● **INPUT MATERIAL**:
★ ★ ★ ★ ★ ★ ★

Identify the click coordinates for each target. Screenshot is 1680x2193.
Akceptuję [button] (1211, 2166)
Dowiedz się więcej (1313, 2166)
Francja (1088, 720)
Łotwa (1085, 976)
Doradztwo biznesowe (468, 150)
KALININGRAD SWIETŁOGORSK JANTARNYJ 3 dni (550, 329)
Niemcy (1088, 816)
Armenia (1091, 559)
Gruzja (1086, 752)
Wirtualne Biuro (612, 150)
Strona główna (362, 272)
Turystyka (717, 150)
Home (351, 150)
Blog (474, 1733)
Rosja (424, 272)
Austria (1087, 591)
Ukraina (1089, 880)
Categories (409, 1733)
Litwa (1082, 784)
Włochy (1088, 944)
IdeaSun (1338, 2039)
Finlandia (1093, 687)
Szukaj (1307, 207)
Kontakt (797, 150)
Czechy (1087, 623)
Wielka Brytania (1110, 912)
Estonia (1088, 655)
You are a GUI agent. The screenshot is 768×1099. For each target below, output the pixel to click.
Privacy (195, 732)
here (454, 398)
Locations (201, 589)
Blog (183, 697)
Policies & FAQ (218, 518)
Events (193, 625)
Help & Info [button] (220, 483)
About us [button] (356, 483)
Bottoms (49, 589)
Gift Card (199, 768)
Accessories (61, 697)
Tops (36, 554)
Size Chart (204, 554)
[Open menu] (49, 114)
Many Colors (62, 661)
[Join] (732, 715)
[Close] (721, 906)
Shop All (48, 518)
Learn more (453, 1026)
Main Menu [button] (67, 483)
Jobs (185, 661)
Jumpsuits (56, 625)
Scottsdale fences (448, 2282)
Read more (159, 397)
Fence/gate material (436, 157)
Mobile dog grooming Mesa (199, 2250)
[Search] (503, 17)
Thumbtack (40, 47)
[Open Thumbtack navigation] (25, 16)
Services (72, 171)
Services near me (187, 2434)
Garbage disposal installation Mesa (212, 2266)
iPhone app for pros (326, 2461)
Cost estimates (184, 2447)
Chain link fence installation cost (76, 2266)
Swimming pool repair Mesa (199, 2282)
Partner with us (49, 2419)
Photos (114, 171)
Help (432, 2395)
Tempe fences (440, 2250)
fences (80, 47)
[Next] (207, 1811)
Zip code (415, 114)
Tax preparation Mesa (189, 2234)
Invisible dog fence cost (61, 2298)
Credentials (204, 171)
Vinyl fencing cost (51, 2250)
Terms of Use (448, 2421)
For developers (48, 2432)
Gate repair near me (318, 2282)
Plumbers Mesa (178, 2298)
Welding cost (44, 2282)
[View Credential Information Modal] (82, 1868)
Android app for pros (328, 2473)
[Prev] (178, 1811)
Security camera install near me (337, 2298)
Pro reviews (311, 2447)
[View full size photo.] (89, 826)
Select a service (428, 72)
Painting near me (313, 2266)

★ ★ ★ ★ ★ ★ ★

● **ACTIVITY**:
Check each line of the records for the word "target", and show the lines that contain it.

● **SOLUTION FOR THIS TASK**:
Identify the click coordinates for each target. Screenshot is 1680x2193.
You are a GUI agent. The screenshot is 768×1099. For each target below, output the pixel to click.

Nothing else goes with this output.